- Religions: Hindu
- Languages: Gujarati
- Populated states: Gujarat

= Kadava Patidar =

Sub-caste of Patidar caste

The Kadava Patidar (also variously spelled Kadwa, Kadva) are a sub-caste of the Patidar caste in India's state of Gujarat. They are mainly found in North Gujarat and Ahmedabad.

The name "Kadava" comes from "Kadi", a former district that existed during the Baroda State. In one origin myth, the goddess Umā created 52 statues from clay and her husband, Shiva, breathed life into them. These 52 people became the founders of the 52 sections among the Kadvas.

The Kadava Patidar are primarily engaged in agriculture, with many members of the community being farmers and landowners.
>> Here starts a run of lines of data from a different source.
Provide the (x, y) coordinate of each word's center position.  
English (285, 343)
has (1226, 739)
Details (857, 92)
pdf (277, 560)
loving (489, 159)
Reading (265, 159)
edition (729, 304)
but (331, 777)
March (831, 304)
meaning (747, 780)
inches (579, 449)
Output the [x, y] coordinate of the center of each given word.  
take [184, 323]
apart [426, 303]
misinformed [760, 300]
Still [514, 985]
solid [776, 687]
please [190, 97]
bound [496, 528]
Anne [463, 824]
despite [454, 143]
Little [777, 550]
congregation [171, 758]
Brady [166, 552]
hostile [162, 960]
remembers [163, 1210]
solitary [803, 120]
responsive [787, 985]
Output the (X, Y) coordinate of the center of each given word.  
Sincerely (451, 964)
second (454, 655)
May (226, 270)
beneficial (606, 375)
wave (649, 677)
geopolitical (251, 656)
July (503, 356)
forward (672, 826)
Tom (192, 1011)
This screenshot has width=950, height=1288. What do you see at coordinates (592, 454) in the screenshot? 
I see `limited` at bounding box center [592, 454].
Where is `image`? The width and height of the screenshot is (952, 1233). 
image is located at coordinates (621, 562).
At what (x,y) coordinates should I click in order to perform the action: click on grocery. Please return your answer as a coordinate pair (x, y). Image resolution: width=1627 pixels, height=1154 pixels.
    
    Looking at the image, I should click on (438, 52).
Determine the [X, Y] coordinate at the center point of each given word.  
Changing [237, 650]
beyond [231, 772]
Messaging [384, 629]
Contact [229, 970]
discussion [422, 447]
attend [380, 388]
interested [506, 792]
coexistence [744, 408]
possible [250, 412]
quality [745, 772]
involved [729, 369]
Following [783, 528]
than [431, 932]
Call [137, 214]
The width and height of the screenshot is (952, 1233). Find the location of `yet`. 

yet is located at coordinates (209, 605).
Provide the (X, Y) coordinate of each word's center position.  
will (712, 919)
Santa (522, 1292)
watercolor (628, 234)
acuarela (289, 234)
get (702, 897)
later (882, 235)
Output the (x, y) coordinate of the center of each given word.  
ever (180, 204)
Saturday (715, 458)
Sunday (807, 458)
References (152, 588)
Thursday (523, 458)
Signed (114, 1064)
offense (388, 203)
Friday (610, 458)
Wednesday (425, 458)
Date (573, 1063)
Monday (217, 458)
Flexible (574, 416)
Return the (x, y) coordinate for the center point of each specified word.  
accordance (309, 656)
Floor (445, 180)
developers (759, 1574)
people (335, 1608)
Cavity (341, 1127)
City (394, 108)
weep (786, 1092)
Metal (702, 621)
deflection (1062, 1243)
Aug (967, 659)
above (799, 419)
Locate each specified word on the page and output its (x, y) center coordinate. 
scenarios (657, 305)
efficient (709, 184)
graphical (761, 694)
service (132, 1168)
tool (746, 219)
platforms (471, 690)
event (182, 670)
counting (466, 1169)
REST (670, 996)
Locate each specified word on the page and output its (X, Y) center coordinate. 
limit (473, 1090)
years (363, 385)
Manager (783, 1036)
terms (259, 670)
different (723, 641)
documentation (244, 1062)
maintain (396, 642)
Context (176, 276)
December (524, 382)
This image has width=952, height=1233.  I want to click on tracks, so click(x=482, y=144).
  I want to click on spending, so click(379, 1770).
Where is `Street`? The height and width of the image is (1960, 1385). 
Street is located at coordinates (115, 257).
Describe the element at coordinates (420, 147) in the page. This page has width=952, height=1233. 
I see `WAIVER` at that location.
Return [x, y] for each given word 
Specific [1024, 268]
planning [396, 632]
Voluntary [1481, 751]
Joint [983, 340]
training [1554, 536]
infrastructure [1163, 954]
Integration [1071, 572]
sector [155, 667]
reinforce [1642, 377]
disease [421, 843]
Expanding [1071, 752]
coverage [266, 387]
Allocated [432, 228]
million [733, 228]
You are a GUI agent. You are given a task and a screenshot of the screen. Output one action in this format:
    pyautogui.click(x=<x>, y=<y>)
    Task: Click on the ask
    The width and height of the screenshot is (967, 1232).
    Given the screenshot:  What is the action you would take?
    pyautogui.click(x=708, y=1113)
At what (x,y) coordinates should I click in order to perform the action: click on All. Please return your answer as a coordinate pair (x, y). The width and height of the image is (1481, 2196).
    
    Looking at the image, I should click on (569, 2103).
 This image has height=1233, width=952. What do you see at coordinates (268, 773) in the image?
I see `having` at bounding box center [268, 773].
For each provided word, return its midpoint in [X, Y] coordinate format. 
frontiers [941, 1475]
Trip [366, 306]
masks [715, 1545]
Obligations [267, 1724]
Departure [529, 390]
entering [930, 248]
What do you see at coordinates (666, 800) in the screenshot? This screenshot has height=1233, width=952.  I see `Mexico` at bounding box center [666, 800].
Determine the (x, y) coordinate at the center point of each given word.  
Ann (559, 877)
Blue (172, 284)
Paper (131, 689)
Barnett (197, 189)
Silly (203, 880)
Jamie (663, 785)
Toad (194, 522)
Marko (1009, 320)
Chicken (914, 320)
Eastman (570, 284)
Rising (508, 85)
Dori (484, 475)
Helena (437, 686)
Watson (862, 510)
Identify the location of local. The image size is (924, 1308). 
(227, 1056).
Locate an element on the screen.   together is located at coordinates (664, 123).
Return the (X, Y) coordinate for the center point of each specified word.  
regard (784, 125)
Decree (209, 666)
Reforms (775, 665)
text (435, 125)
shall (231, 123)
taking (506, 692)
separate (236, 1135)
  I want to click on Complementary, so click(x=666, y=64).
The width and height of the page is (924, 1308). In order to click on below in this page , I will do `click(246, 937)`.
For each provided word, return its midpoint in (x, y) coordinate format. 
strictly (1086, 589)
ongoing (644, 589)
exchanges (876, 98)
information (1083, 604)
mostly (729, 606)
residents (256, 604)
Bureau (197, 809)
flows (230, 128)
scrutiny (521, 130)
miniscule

They are known for their strong sense of community and adherence to traditional values and customs. The Kadava Patidar have a well-organized community structure, with various organizations and institutions working towards the welfare and development of the community. Historically, the Kadava Patidar have been involved in various social and political movements in Gujarat. They played a significant role in the Indian independence movement, with many members of the community actively participating in the struggle against British colonial rule. In the post-independence era, the Kadava Patidar have continued to be politically active, with several members of the community holding important positions in the state government and local administration.

The Kadvas used to have a unique marriage custom in which marriages were only conducted once every ten years. This led to girls being married at a very young age lest they be too old the next time a marriage year came. These young girls would be married to a flower ball which was then thrown in the well, and when the girls reached proper marriable age they could conduct their second marriage at any time. The 1868 (Samvat 1925) caste constitution first allowed annual marriages to be conducted. This marriage custom was noted to be in decline by 1911. In 1922, the Kadva Seva Mandal organized a caste conference which abolished the deccenial marriage custom.